# Superfatting . . . what is it



## Krafcik (Dec 21, 2007)

Greetings, I am new here so I need some :help.

Can someone explain the concept of superfatting: what it is, what it does, and provide some sort of examples. I.e. soap recipe a) does not include supperfatting but if you add this then the new recipe will be superfatted.

Thanks all for your :help2


----------



## kidsngarden (Oct 28, 2007)

Superfatting refers to the amount of fats leftover after saponification. hence the higher the superfat the more conditioning the bar. Just having GM in your soap superfats it a bit.

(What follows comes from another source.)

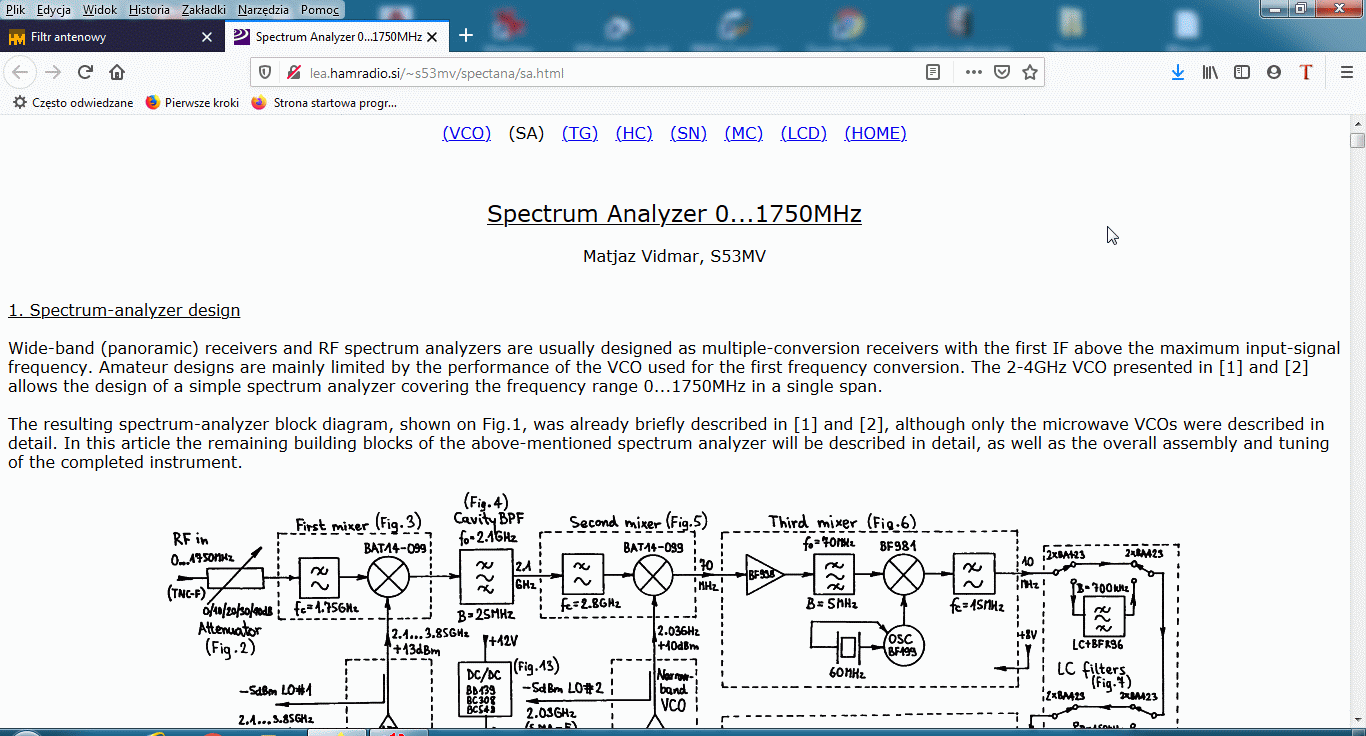Click the address bar URL field
This screenshot has width=1366, height=736.
click(600, 72)
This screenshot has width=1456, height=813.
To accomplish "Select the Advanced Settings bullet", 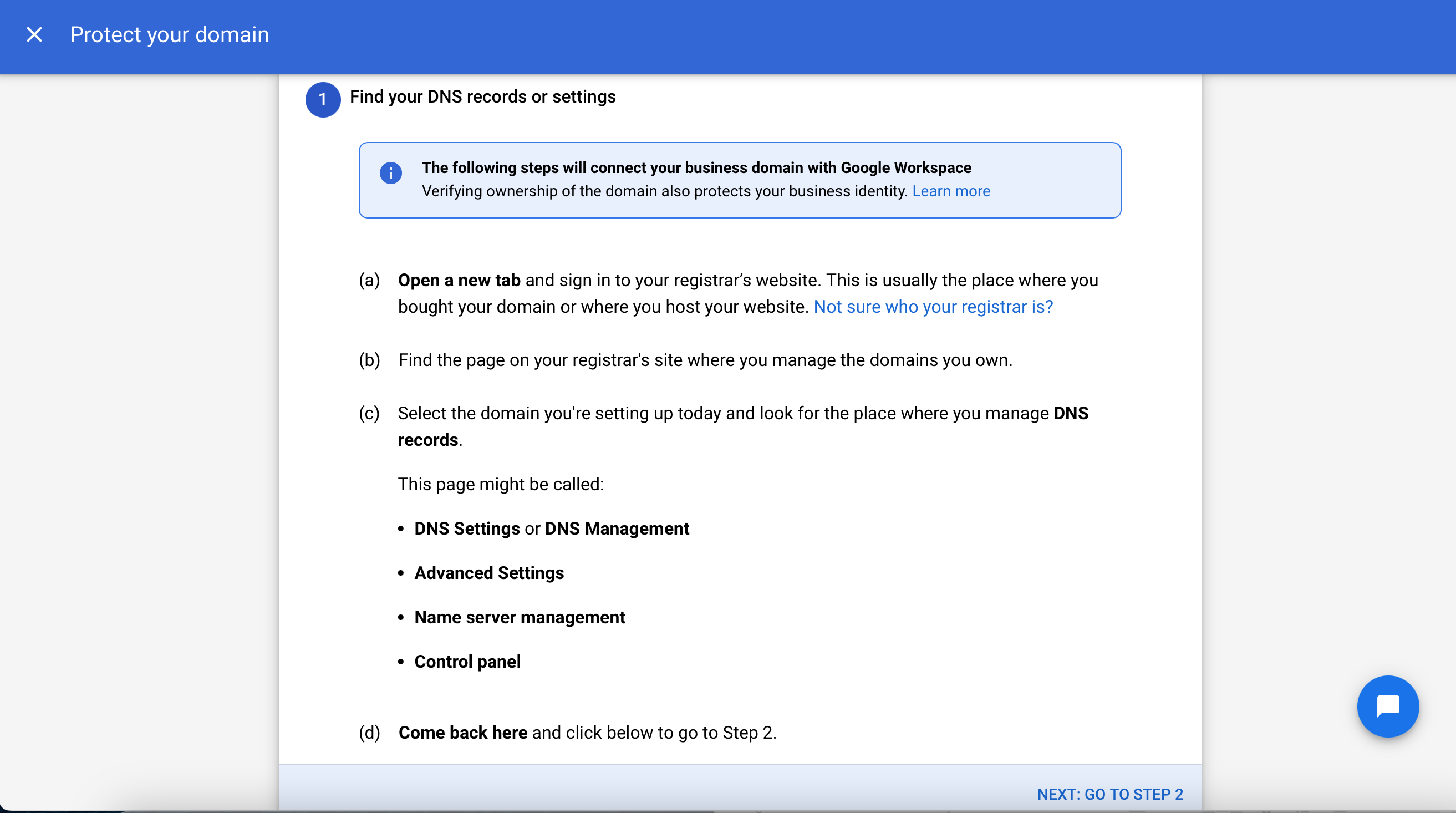I will [x=489, y=573].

To calculate a recipe with a superfat (or any soap recipe for that matter!) you use a soap calculator to set your superfat like this one:

www.soapcalc.com

The default superfat on soapcalc is 5% which is what I like to use on all my soaps. That gives me great cleansing and conditioning.


----------



## NubianSoaps.com (Oct 26, 2007)

And if you look at this logically. Any butters and oils that are free floating and not married to the lye, are not saaponified. So it makes you soap soft, and it may not cure correctly if there is too much left over. Sure get your percentages up to 6 or 7%, but true superfatting is nothing but label appeal, otherwise you would have oily hands from sudsing your soap, ruined labels and a too soft of bar of soap.

So a superfatted bar of soap is the opposite of lye heavy, where there isn't enough butters and oils for the lye to marry with. Vicki


----------